Today antibiotic resistance is a major problem in hospitals and the community, more so than ever now, as people who would have survived five or ten years ago are now dying of infections due to antibiotic resistant bacteria. Furthermore, the heavy use of antibiotics in hospitals, care homes and farms increases the levels of resistance of bacteria in people and animals, including individuals who live near epicentres of high consumption or pass through them (Brown, 2002). Resistance can also be transferred between bacteria and when individuals are continually exposed to resistant bacteria; other bacteria in their body may also acquire resistance.
Other major reasons of multidrug resistance becoming an increasing problem globally, would be increasing rates of HIV infection contributing to the rise of MDR-TB (Moore, 2001), also weakened immune systems such as sufferers of autoimmune diseases or recovery from surgery contribute to increasing cases of MRSA (Greenwood et al., 2007).
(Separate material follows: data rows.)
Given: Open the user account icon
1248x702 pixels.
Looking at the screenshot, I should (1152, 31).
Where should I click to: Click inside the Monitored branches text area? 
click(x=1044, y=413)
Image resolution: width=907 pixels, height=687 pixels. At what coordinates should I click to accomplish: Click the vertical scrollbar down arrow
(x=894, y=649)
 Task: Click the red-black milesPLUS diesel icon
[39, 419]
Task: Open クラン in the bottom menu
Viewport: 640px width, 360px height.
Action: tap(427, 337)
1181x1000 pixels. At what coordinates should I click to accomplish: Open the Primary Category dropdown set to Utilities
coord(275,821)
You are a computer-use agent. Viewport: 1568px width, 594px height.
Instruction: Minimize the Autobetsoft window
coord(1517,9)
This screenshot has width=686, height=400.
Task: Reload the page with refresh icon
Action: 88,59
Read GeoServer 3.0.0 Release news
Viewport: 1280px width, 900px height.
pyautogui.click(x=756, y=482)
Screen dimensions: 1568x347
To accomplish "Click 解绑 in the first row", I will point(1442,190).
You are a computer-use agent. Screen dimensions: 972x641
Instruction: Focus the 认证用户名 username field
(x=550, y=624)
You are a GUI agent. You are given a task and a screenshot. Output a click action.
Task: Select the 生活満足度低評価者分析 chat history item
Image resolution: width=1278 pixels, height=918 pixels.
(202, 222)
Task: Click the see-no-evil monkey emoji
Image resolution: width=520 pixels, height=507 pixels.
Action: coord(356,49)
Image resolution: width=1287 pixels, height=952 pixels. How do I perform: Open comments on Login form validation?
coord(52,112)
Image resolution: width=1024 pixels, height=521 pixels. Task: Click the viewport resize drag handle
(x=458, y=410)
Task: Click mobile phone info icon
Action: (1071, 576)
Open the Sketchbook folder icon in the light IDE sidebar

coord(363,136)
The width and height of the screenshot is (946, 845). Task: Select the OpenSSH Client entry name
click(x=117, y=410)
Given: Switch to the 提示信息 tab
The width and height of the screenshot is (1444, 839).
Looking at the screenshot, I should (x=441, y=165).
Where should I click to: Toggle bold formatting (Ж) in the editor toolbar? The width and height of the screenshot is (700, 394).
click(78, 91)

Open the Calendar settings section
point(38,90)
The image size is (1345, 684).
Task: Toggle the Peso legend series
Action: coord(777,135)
Whereas, in cases such as VRE, an alteration in the chemical composition of the cell wall can give rise to resistance as vancomycin can no longer bind to the bacterial cell wall and prevent its growth (Brown, 2002).
Lastly, β-lactamase producing bacteria produce beta-lactamase enzymes which open up the lactam ring of the antibiotic and inactivate it, so it has no effect (Shnayerson and Plotkin, 2003).
Therefore, prevention methods have been suggested, which include the optimal use of antibiotics to prevent bacteria surviving and acquiring resistance. Another measure was to prescribe alternative treatment for example for colds antibiotics are not needed. In addition, increasing education and awareness among health professionals and patients may deter the prescribing of antibiotics unless necessary and encourage increasing immunity through probiotics. Regular reviews of antibiotic policies have also been suggested as putting antibiotics on a restricted use regimen can prevent resistance increasing. Lastly, five guidelines were suggested by the Agency for Healthcare Research and Quality (AHRQ) in the USA to prevent the emergence of healthcare-associated infections (Collins, 2008). However, further research is required into the causes of multidrug resistance in order to fully understand the problem and tackle it.